====== Data extract
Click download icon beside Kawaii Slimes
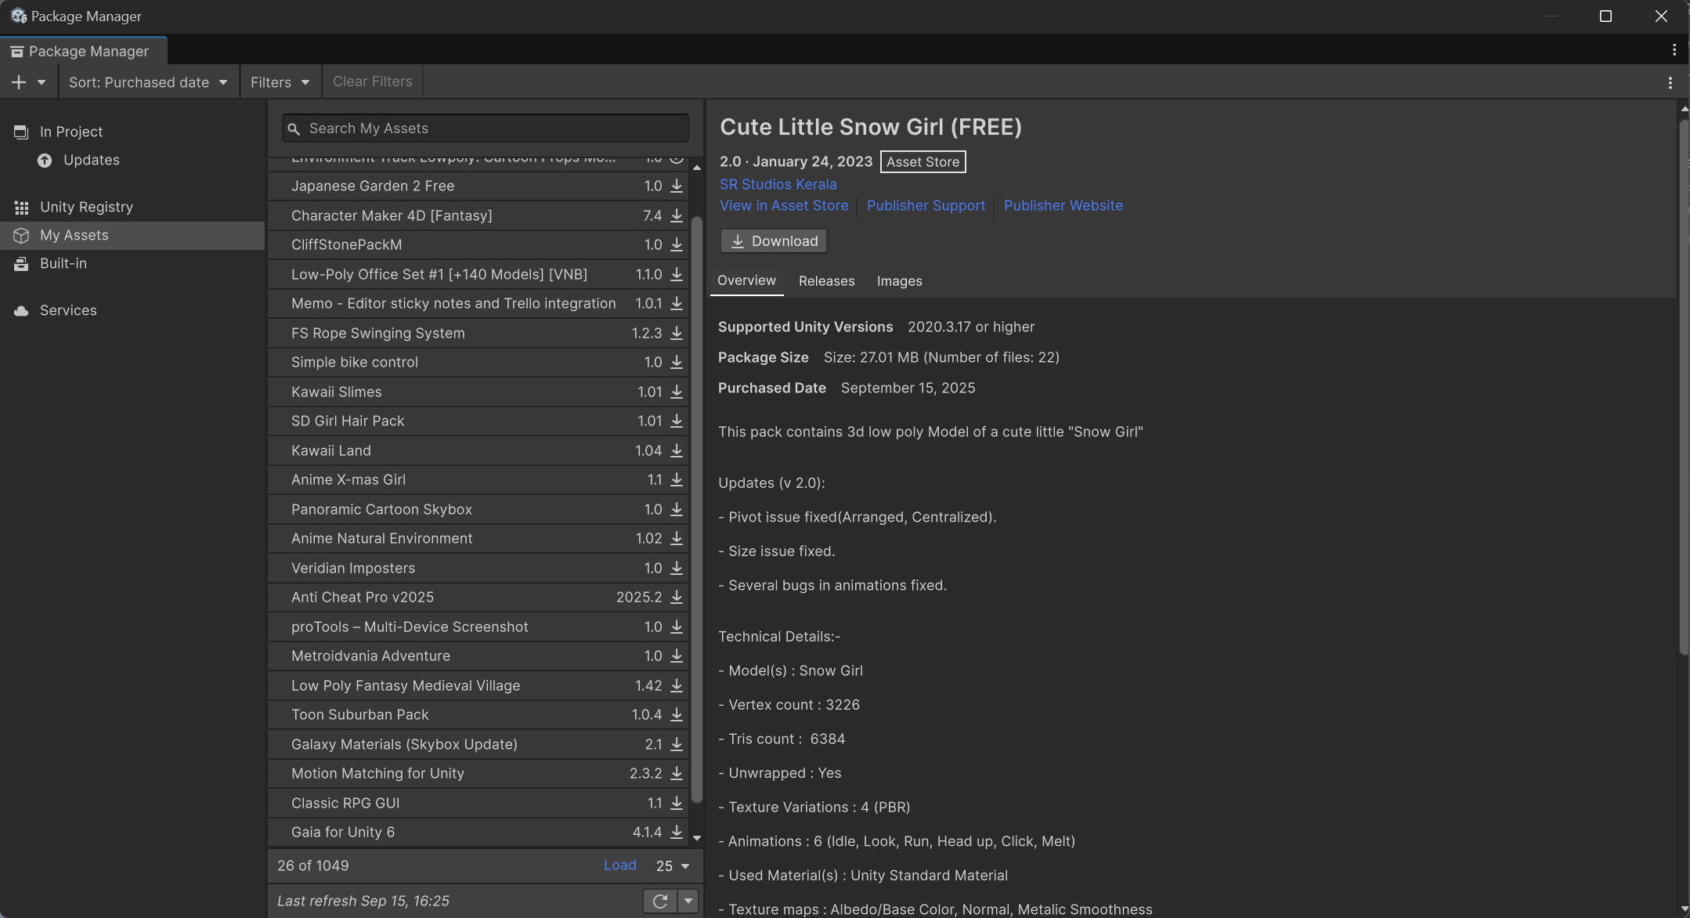Viewport: 1690px width, 918px height. coord(677,392)
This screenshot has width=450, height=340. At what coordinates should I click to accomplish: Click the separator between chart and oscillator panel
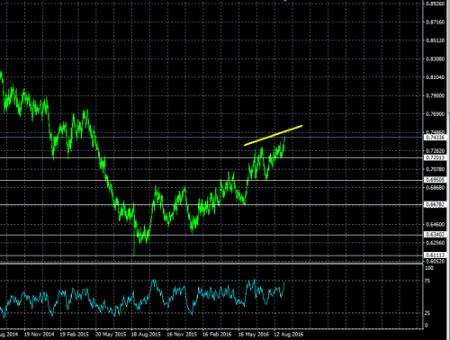pyautogui.click(x=212, y=264)
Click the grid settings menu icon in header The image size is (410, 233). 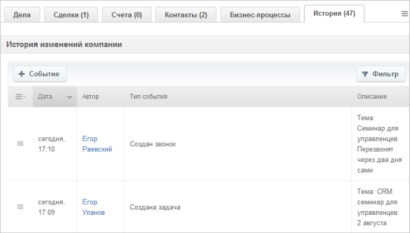(21, 97)
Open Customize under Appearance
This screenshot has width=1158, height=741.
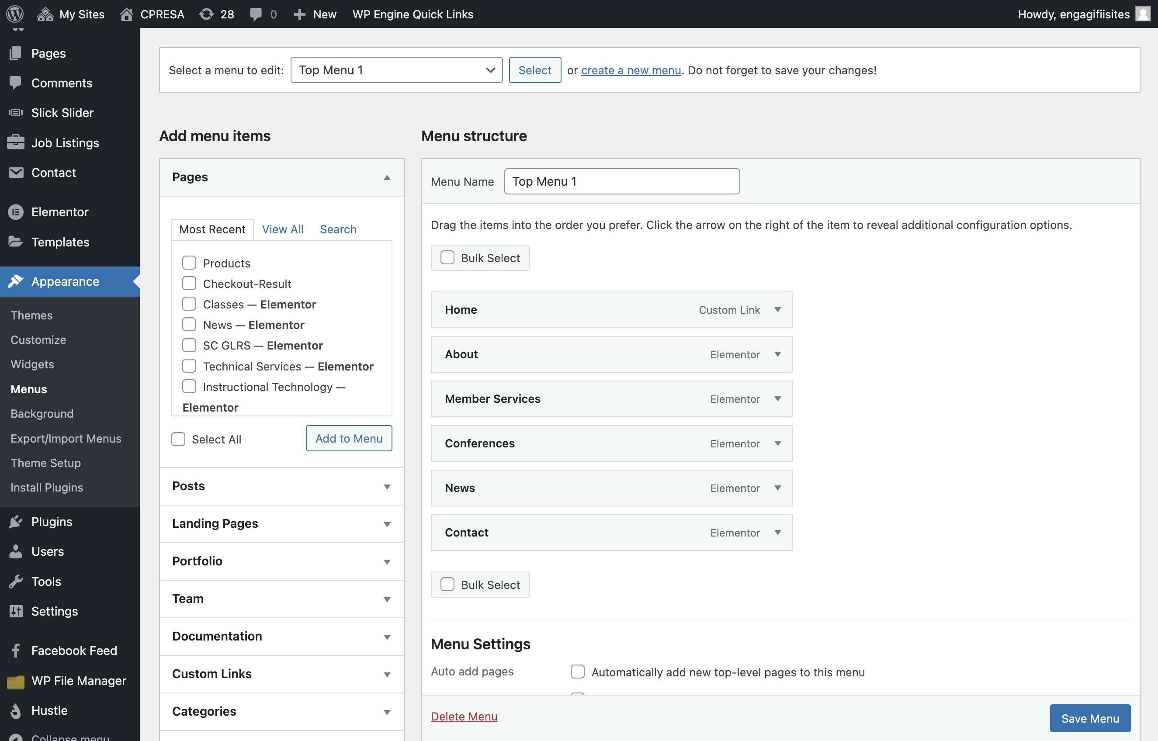click(38, 340)

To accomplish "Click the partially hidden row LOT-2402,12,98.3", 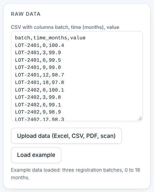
============
**Instructions for the task**
Output the lines from the one containing "Open Customize under Appearance" through the last line as a numbered list, skipping blank lines and omitting the pictures.

**Full solution**
1. Open Customize under Appearance
2. This screenshot has width=1158, height=741.
3. click(38, 340)
4. To accomplish "Click the partially hidden row LOT-2402,12,98.3", 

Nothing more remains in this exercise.